** start MATERIAL FOR THIS EXERCISE **

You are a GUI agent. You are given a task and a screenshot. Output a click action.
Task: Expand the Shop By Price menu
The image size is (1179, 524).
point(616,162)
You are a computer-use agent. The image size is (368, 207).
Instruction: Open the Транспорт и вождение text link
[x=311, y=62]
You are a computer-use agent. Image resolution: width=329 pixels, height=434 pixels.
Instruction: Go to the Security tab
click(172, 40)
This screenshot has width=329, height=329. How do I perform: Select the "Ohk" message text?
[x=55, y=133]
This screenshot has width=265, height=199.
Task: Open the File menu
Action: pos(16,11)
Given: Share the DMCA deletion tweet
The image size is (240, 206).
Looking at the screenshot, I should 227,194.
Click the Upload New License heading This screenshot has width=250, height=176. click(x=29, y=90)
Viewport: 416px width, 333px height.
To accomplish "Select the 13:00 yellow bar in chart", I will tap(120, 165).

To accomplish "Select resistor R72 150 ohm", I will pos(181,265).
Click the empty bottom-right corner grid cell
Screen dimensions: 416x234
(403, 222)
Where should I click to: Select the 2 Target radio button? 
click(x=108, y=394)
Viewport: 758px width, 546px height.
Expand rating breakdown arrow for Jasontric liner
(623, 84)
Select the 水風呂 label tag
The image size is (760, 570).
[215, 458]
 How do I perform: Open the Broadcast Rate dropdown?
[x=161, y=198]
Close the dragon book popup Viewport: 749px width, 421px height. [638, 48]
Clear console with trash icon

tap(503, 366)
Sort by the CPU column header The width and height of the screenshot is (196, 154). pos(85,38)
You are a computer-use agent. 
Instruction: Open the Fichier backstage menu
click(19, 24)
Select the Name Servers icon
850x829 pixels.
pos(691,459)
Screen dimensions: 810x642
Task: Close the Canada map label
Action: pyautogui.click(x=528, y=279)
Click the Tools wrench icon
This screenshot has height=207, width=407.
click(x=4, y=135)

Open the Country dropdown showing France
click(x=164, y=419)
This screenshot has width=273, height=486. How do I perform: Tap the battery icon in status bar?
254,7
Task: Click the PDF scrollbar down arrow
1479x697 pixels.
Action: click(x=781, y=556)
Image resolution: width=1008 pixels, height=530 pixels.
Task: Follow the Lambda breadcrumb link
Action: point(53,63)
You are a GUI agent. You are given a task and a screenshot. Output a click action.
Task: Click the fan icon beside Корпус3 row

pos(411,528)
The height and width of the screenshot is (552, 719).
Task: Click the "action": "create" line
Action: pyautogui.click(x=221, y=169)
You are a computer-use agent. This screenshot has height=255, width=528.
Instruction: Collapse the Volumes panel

** end MATERIAL FOR THIS EXERCISE **

> GOAL: Pick out every line of the records above that contains the word "will", and copy each one. Case counts.

> SOLUTION TO THE EXERCISE:
To accomplish "Select the 13:00 yellow bar in chart", I will tap(120, 165).
To accomplish "Select resistor R72 150 ohm", I will pos(181,265).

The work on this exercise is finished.